The former server is now a regular volunteer with the non-profit organization that helped her, Food Rescue US Miami/Broward. The organization shifted its original mission of rescuing food from big events for a more pandemic conducive mission: It gives grants to restaurants that make hot meals for hospitality workers and people in need. Taquiza in North Beach is one of them.
“Places like Food Rescue have been such a blessing for us that they are able to bring us a little bit of business and therefore feed the community. It’s a cyclical amazing thing that we are helping everyone out,” said Christine Martinez, operations manager for Taquiza.
Since the shutdown, the organization has funded numerous restaurants while providing about 52,000 meals.
“When we realized this would go on for a couple of weeks and there were more hospitality workers out of work indefinitely, that was when we decided we were going to partner with local restaurants and set up what we call community kitchens. That’s what I am most proud of in my life, is coming up with this idea,” said Ellen Bowen, Miami/ Broward Site Director for Food Rescue US.
Santacaterina hopes to continue this type of work. “I’m thinking now of maybe switching and seeing if I can get a role in an organization like this,” she said.

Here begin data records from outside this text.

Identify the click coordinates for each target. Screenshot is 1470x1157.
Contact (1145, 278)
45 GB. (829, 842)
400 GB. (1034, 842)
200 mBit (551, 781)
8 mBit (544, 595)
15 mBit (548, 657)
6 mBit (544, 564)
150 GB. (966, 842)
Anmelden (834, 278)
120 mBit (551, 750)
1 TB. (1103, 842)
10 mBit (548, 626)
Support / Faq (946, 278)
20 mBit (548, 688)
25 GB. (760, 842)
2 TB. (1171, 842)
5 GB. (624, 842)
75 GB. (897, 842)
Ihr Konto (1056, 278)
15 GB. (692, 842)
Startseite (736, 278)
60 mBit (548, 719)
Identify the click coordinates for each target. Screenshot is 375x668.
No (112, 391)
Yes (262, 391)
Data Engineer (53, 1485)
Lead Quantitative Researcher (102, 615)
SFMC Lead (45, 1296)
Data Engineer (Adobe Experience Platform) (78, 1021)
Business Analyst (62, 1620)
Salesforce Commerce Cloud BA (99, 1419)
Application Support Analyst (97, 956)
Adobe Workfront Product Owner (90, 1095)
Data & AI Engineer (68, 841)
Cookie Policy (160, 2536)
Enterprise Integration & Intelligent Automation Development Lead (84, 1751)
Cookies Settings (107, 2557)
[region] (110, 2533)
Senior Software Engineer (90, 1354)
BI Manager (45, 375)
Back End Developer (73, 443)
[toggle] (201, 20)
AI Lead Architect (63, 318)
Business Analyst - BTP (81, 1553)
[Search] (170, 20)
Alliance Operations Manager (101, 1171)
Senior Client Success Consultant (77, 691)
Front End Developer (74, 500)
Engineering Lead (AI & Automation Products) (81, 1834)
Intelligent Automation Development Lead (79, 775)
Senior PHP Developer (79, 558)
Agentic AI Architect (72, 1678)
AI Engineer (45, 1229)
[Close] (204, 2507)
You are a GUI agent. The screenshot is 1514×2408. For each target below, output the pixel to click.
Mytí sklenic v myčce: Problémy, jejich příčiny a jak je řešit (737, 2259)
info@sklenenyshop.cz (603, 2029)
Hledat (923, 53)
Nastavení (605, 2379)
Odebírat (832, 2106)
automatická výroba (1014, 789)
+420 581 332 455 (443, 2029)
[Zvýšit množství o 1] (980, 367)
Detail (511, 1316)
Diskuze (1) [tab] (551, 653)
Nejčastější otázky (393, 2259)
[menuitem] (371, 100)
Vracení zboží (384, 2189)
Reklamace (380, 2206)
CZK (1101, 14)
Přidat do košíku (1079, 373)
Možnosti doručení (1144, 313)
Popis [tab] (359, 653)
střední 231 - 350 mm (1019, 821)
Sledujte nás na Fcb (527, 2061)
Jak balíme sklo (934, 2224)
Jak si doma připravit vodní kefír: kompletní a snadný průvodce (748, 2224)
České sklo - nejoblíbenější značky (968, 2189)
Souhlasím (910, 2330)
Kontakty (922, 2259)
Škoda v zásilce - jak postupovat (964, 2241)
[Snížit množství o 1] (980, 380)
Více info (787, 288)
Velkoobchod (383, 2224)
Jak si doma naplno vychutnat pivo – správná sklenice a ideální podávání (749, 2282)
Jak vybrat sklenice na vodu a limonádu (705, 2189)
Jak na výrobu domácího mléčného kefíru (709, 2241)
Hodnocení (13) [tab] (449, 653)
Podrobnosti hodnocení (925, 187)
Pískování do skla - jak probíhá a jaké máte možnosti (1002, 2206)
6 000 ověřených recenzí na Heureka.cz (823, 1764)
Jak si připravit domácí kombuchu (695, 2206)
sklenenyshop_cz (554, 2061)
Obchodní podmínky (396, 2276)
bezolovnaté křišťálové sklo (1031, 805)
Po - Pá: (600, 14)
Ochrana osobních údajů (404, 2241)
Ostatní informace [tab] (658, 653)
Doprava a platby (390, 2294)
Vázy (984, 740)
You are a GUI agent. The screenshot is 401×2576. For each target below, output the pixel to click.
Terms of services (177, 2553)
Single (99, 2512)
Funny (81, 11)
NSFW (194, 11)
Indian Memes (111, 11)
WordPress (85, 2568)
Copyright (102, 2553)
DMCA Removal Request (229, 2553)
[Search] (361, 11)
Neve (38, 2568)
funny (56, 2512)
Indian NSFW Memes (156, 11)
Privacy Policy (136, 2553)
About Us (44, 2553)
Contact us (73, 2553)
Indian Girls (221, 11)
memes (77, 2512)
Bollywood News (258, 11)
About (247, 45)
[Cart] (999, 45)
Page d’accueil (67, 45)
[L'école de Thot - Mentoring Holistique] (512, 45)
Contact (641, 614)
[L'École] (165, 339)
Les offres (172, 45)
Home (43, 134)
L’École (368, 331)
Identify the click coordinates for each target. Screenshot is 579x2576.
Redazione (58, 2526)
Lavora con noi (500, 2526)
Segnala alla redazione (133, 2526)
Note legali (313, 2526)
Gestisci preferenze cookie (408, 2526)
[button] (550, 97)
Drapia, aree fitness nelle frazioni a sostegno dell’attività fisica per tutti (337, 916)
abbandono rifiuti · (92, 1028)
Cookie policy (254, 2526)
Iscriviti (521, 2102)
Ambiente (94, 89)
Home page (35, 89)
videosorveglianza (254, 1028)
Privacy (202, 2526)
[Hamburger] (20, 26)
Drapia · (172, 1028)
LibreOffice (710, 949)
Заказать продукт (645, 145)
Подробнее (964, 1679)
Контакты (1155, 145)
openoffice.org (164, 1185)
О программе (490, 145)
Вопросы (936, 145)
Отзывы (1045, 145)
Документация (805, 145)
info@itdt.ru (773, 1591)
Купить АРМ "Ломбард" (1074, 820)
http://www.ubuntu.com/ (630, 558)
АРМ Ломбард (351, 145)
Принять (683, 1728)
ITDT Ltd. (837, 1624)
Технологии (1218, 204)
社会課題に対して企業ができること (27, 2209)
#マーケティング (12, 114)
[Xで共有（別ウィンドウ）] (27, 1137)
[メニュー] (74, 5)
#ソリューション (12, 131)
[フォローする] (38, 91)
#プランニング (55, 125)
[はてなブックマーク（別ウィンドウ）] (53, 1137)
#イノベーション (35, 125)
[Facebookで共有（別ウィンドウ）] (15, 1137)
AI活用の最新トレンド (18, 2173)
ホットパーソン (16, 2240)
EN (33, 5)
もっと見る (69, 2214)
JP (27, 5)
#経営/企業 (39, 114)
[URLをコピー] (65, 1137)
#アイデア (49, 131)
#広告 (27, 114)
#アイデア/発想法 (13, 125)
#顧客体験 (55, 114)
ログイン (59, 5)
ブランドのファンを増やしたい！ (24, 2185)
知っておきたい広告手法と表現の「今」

One of her fellow volunteers who is also a furloughed hospitality worker says she also may not return to the industry.
Alena Isengildina went from a group sales position at the Fountainbleu hotel in Miami Beach to working as a nanny this December.
“I was babysitting, overlooking homework, preparing meals here and there. I also helped the household. I would basically clean around,” said Isengildina.
The 37-year-old also picked up bartending and serving gigs to pay the bills, the types of jobs she never pictured herself going back to after working in sales.
“At the end of July, we lost our pandemic relief funding,” said Isengildina. “From September all the way to December, there was kind of no money whatsoever. I still highly consider stepping away from hospitality even though I love it, I love it with passion.”
John Moore held two top level positions as a general manager and brand director for Steel Tie Spirits in West Palm Beach. But after getting laid off, he picked up three bartending jobs.
“I really can’t think of any group that has been more hard-hit in terms of the ability to earn a living than the hospitality community,” Moore said.
The 48-year-old worked his first bar shift at the age 19 as a barback, and has worked in hospitality ever since. He recently moved to St. Augustine where he’ll be working with a team of people to create a new brand of liquor.
“When we get the new brand up and running, it is meant to, in part, rise up in support of the hospitality worker,” said Moore.